Working data
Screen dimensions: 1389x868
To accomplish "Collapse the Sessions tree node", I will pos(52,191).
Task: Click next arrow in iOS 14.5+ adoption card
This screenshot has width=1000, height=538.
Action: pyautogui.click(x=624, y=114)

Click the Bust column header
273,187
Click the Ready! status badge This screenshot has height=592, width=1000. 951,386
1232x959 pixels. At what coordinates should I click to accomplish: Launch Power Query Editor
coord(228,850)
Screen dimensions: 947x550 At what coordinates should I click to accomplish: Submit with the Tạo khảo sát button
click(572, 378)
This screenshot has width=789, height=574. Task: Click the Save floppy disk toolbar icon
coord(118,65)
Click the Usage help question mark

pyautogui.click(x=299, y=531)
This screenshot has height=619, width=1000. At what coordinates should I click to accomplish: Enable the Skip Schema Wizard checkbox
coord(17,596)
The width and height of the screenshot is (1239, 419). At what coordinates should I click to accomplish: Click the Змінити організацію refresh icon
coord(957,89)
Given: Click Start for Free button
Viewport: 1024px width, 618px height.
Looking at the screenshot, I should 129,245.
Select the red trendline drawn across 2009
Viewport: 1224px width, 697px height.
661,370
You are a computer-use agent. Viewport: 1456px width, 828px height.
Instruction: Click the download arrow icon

What this task involves
Scan the listing above. Collect all lines with the word "arrow".

Your solution
Task: Click next arrow in iOS 14.5+ adoption card
Instruction: Click the download arrow icon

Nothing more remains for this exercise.